I lined up to try again. This time I started in 3rd and hit the power with a bit more care to be sure not to spin the tires. When 4th was losing torque I went to 5th, and I could feel a bit more torque kick in. That run was better at 18.9 seconds, 66.4 MPH. All in all, in a field of 22 cars, the Z3 came in a respectable 9th. Aside from Ron Adamowicz's purpose built Camaro drag racer (which was awesome) the top runner was Dave Hrivnak's Tesla Roadster that ran it in 13.1 at 88.2 MPH. Later, Dave gave me a ride in the Tesla, for which I will remain eternally grateful. He took me down the 1/4 mile run. I don't think I've ever experienced anything so blisteringly fast. I'm not even sure the magnetically launched roller coasters I've ridden accelerate that fast. It was simply astonishing.
Having run what I thought was likely the best 1/4 mile I could, I went over to the auto cross. I picked out a helmet and was given an instructor. He explained to me how to read the course and how to attack various corners. We set off on the first lap and I did fairly well finishing in the mid 50 second range. But the instructor said "This car has a lot more to give, so I know you can do better." I knew he was right since I hadn't caused the tires to squeal once. Within a couple more laps I was down in the upper 40's. I ran several more times trimming off a little more each time. The car performed great! I was throwing it into corners and driving it like it was meant to be driven. The last big corner you hit at pretty good speed and I was nearly drifting around it, the back end just barely hanging on.
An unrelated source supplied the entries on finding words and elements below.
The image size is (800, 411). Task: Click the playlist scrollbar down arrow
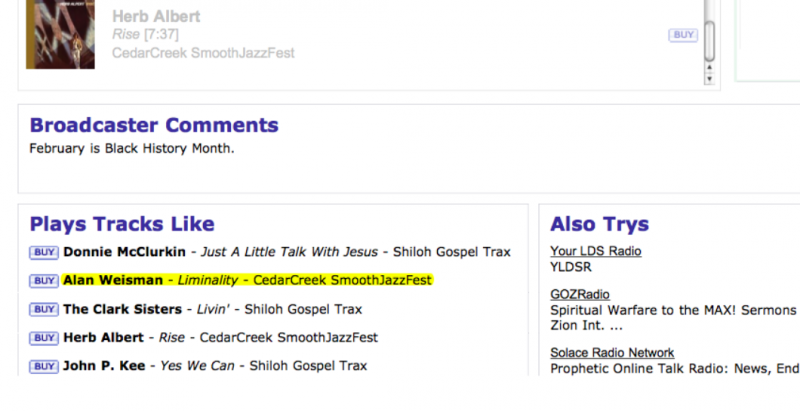[x=710, y=78]
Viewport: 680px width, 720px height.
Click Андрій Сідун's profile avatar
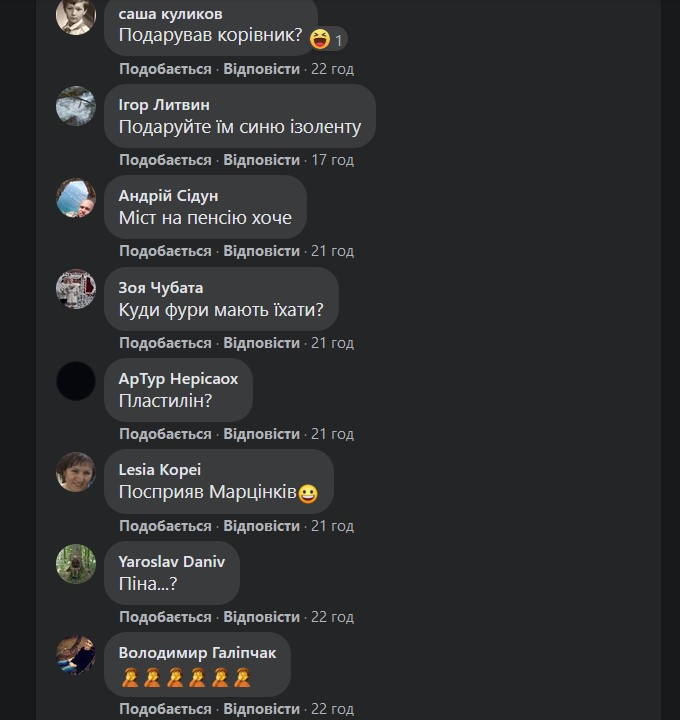(76, 198)
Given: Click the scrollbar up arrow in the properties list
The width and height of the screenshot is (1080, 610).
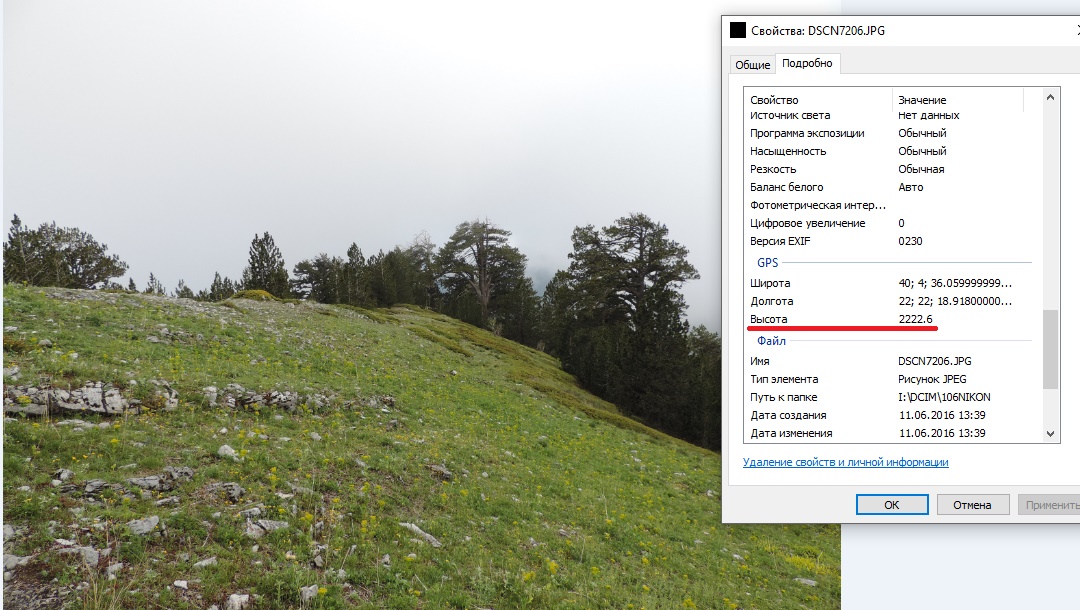Looking at the screenshot, I should pos(1050,97).
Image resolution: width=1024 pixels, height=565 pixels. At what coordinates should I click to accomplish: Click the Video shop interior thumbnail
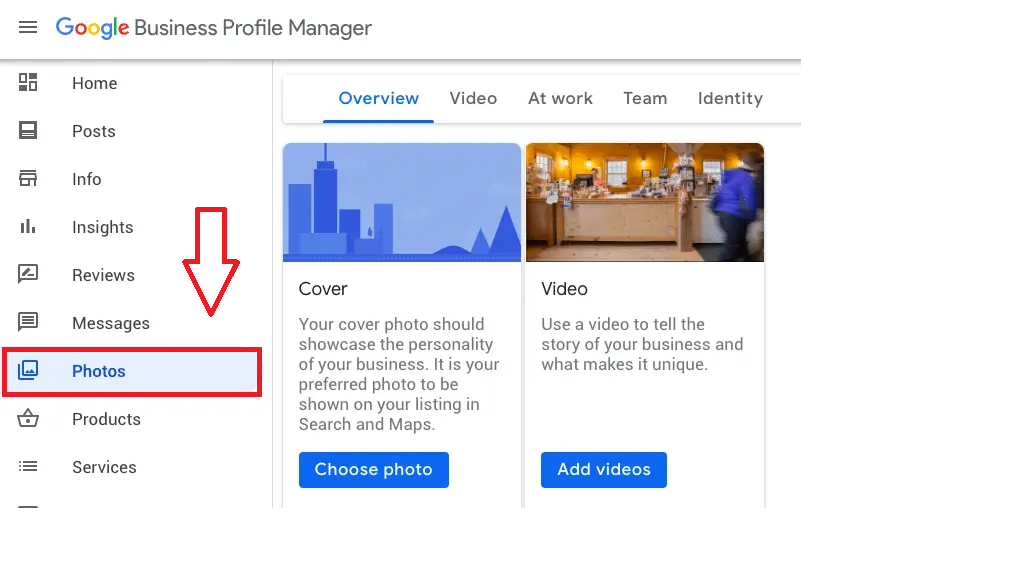click(645, 202)
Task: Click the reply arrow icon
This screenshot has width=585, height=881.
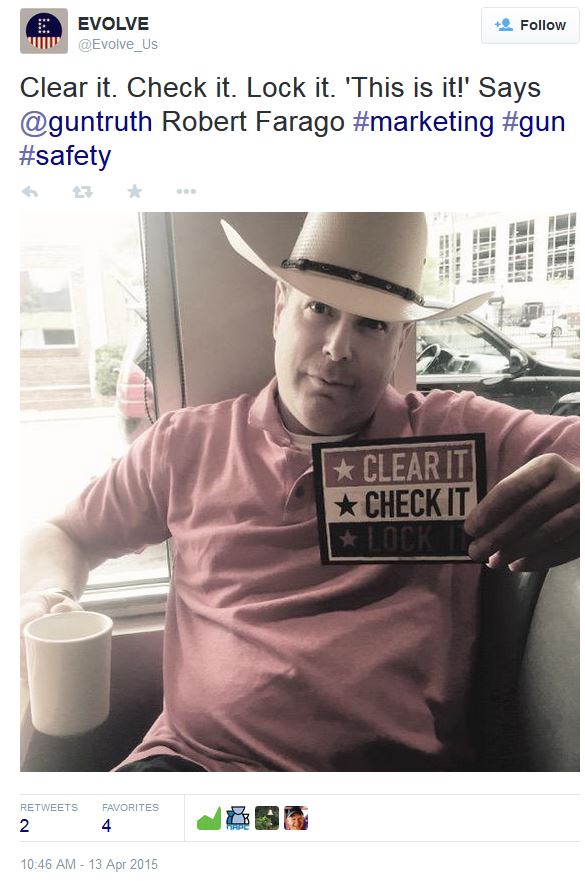Action: (30, 192)
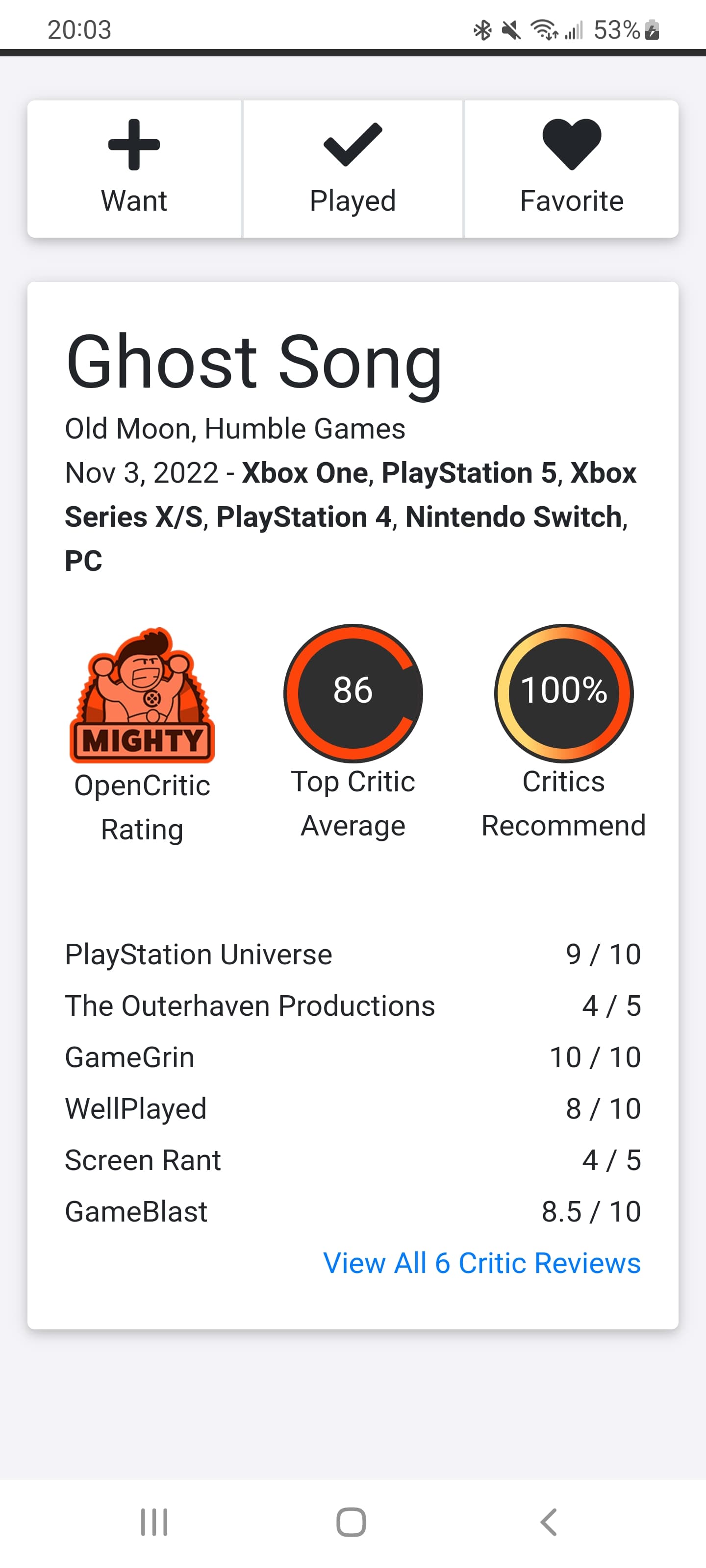Tap the plus icon for Want

(134, 145)
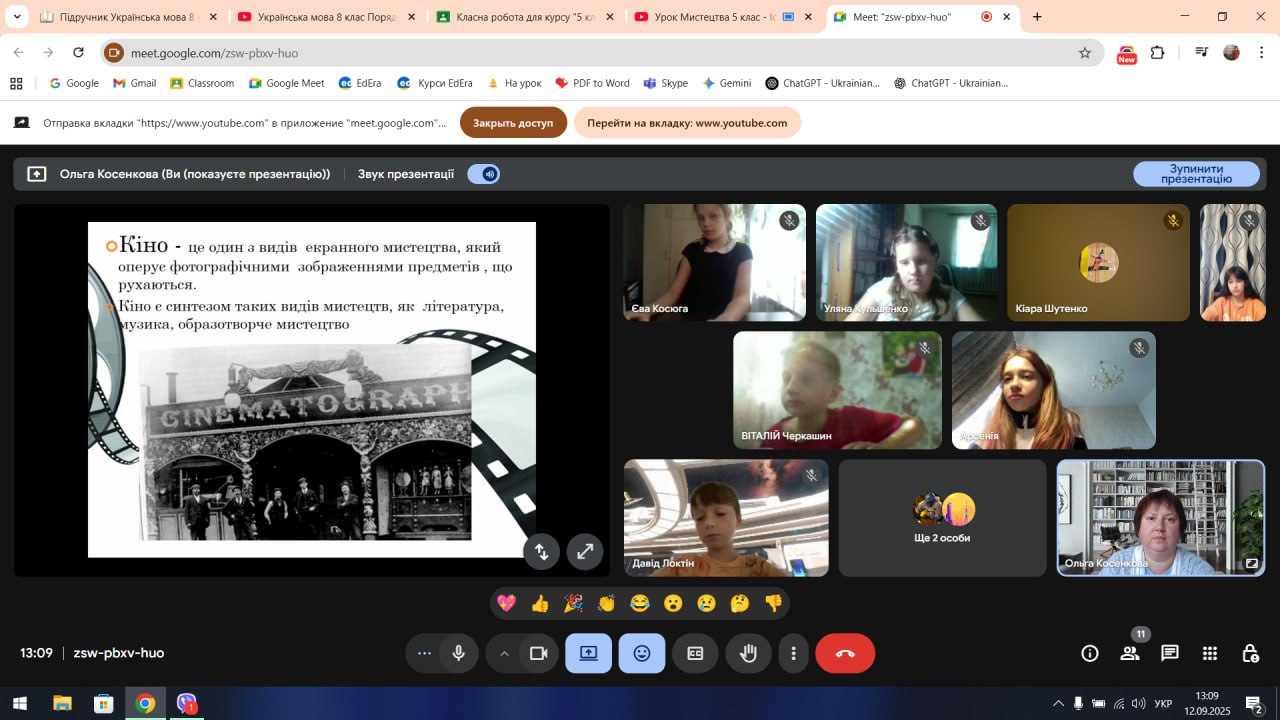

When it was all said and done, it got down to 44.7 seconds. Not the best time, but in the top of the pack. It would likely come as no surprise, but the Tesla set the best time in the mid 41's.
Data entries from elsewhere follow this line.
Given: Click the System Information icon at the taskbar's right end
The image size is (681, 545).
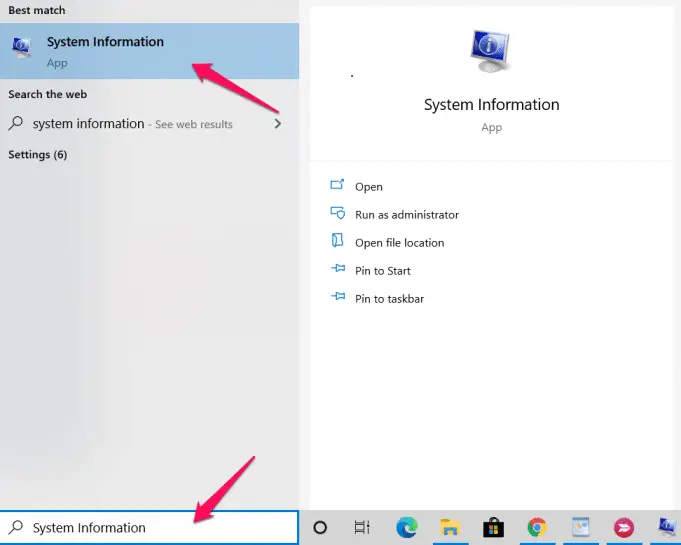Looking at the screenshot, I should [666, 528].

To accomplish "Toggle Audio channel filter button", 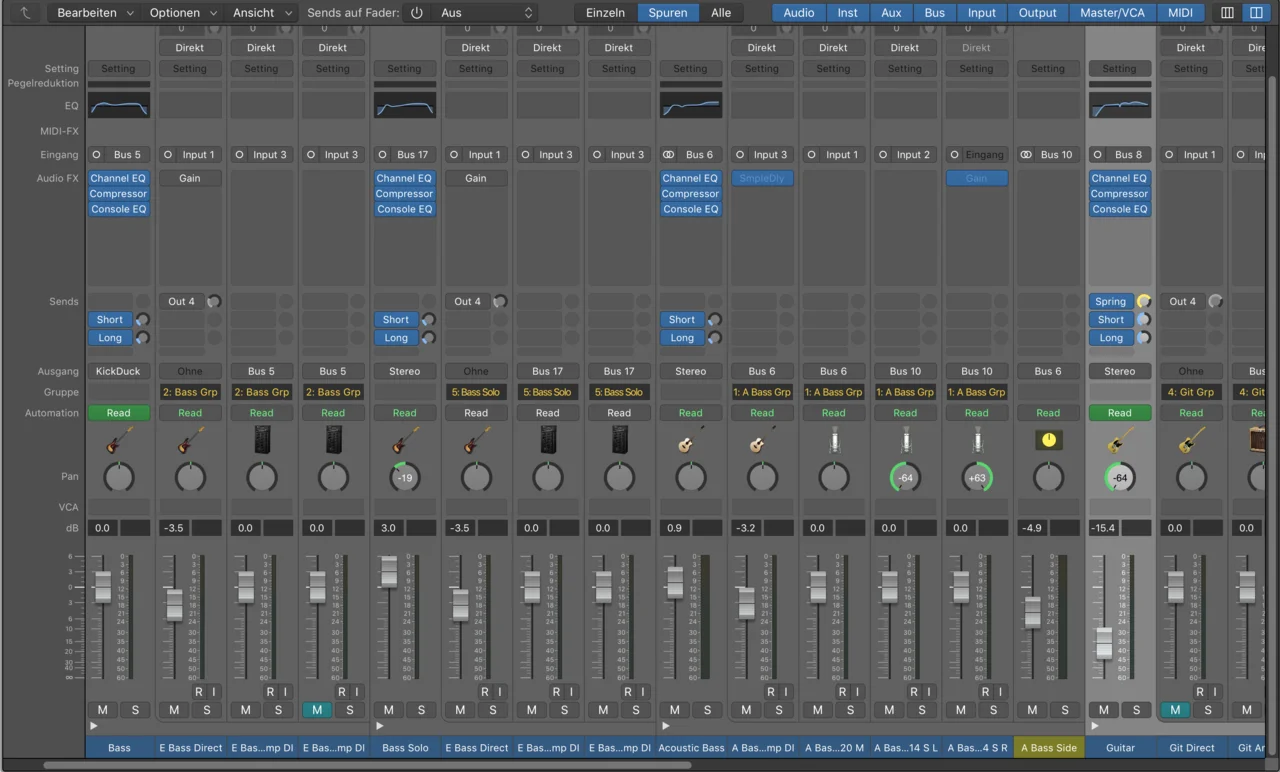I will tap(798, 13).
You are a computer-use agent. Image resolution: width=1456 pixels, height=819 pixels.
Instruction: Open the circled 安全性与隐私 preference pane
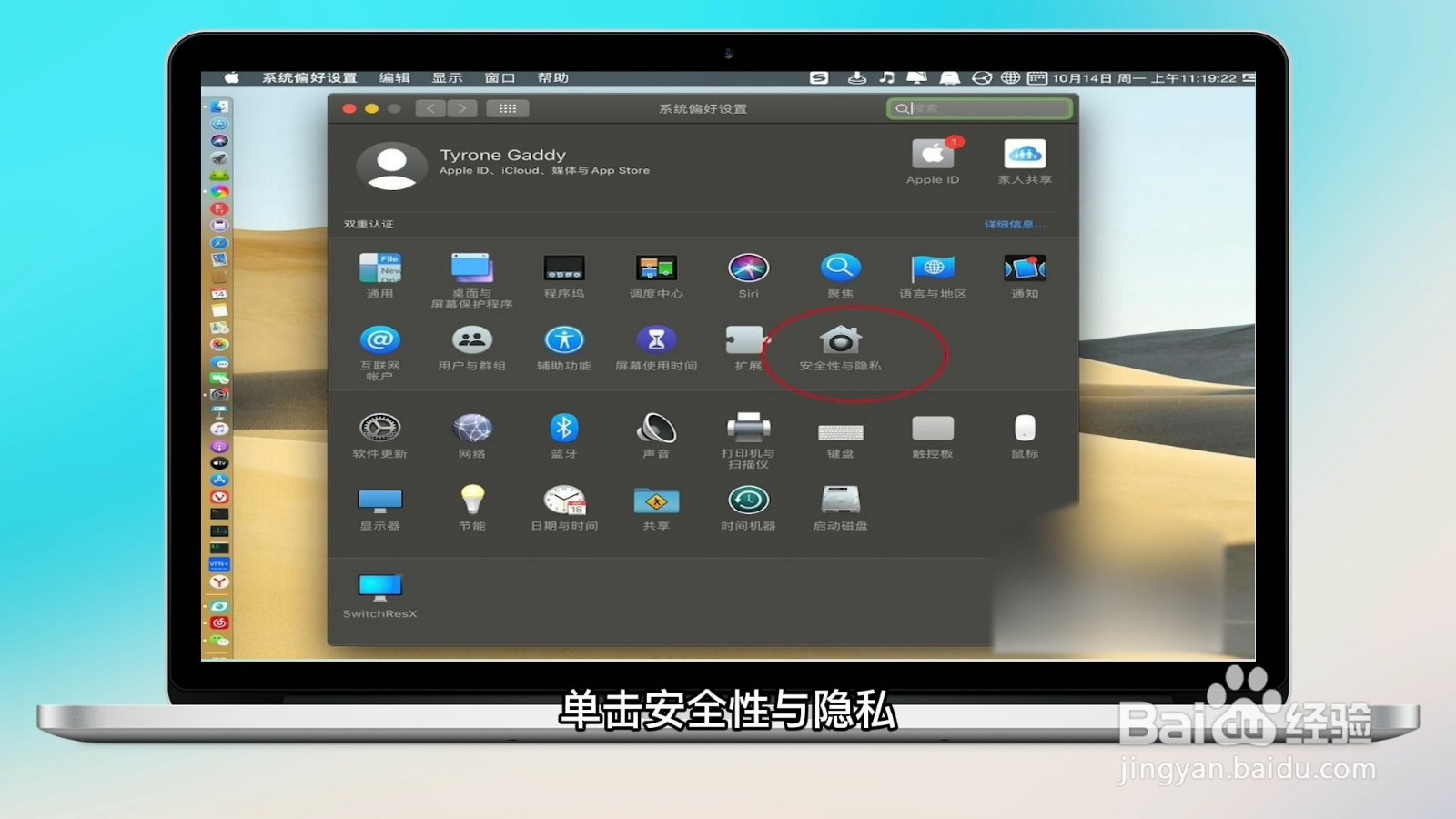pyautogui.click(x=838, y=349)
Ultimately I had to stop because I was running low on charge. That was the most fun I've ever had in a car, and that includes a few memorable nights in high school and college ;)
Saturday, we wrapped up at the hanger and then all of the cars drove down to a park in the middle of town for an EV car show. Each of the cars was on display and each builder was available to answer all the normal questions posed by people just seeing EVs for the first time. It was a great crowd and there were a number of people from the media there to film and photograph the cars as well as interview the drivers. We left the park in a police escorted parade around Cape Girardeau. Here is a fantastic video put together by one of the participants. He highlights each car and puts some information up about each (though he did get a few facts wrong on mine, it has an 11 inch motor!).
At the end of the parade, all the cars were gathered in the parking lot of the hotel, parked and arranged ever so carefully for some photos. First the cars by themselves, and then all the owners went and stood by the cars. Sadly, I did not have may camera. I'm hoping that one of the kind people that has a copy will send one to me.
It's difficult to put into words, but that was a profound and powerful moment. I think everyone felt it and knew it was important. There was something palpable in the air. The sense that this was the beginning, the beginning of something big. Sure manufacturers are going to begin producing EVs for the public. But I, and I think everyone there feels that a big part of the future of EVs will be conversions. We were there to bare witness to the beginning of a movement that will change the world.